BGM: The Beatles "In My Life"
I worked early today. This morning, I thought I had ended at last. I couldn't feel any motivation in me, and just felt I had gotten slightly cold. But when I arrived at my workplace and started my work, I felt that I could move as usual. Is this magic? I always have no confidence in my work. I never have it. If I thought about my work honestly as possible as I can, I should lose confidence in doing work. But, at least, I have a certain experience that had been made from the experience in 20 years or more. And I also have an inspiration that has been made from that experience. I move by relying on them. These two things do not belong to any logic, or my brain itself. They must be in a 'physical' territory in my body.

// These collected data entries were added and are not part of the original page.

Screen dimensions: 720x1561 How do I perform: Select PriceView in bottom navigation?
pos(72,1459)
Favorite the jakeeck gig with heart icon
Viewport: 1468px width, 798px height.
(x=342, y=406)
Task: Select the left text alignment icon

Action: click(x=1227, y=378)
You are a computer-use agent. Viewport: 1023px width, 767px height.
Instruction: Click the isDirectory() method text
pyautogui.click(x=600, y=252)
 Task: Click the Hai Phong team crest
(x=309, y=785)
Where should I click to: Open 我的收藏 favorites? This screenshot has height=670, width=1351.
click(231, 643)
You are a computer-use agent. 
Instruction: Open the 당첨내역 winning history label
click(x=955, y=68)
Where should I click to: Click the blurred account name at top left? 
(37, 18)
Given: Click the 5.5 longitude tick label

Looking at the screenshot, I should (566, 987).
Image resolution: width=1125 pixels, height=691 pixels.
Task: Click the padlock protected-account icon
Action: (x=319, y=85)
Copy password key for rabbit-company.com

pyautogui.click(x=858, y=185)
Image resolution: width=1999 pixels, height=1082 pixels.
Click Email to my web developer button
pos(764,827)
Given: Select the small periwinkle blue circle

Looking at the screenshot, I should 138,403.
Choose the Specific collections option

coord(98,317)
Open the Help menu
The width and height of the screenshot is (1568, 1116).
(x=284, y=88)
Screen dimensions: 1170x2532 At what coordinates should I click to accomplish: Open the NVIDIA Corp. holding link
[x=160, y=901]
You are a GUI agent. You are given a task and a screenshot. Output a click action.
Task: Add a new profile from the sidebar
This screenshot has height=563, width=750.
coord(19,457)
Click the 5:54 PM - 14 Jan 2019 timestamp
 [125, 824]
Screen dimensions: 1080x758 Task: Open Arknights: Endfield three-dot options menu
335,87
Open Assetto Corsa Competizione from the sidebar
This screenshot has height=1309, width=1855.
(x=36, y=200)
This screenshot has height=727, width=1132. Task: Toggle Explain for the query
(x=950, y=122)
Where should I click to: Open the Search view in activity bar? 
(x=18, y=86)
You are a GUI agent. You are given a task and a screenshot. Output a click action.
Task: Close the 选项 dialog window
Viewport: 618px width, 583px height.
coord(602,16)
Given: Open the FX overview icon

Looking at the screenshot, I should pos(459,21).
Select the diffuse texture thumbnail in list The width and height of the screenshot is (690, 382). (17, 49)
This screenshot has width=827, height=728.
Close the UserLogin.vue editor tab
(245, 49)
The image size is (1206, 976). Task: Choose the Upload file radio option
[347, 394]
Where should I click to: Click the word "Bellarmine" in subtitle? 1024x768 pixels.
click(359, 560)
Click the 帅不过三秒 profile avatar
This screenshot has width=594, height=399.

I can see that autumn is coming. We say that it suits reading books. What books I should read this season? I have stopped reading new releases. I also think that I don't want to follow the world by reading bestsellers. I just read the books I have, and also read the books by the authors I trust... Yes, this must be conservative, 'slack' reading... Today I tried to read Erich Fromm's "The Art of Loving", but I could get nothing... Maybe because I worked a day. Yes, that could be. I couldn't stop yawning.
What is this? I work, read, sleep, and eat. This is life... I remind Haruki Murakami's "Super-Frog Saves Tokyo" by this living. I had become 20 years old in 1995 and was influenced by the Aum Shinrikyo incidents that happened this year. And by this incident, I learned about Shinji Miyadai who declared various aggressive opinions, and I thought he must be a new form of intelligence, and I had read many of his books. His term "Live endless daily life" is still alive in me. Indeed, we had to experience Great East Japan Earthquake and corona therefore it couldn't be any 'endless daily life'.
After that, I read several books and found that 'living endless daily life' must be the action that needs an adult or mature wisdom. Whatever happens, I should think by myself with my experiences or my memories that were slept in myself like Osamu Hashimoto. Also not losing my style and not selling out myself. I am neither a strong man nor a great man. Just a thinking reed as Pascal says. But I walk the different pass from others(exactly a back street) because my experience and my inspiration let me do so. What is this? I'm a kind of 'outsider'?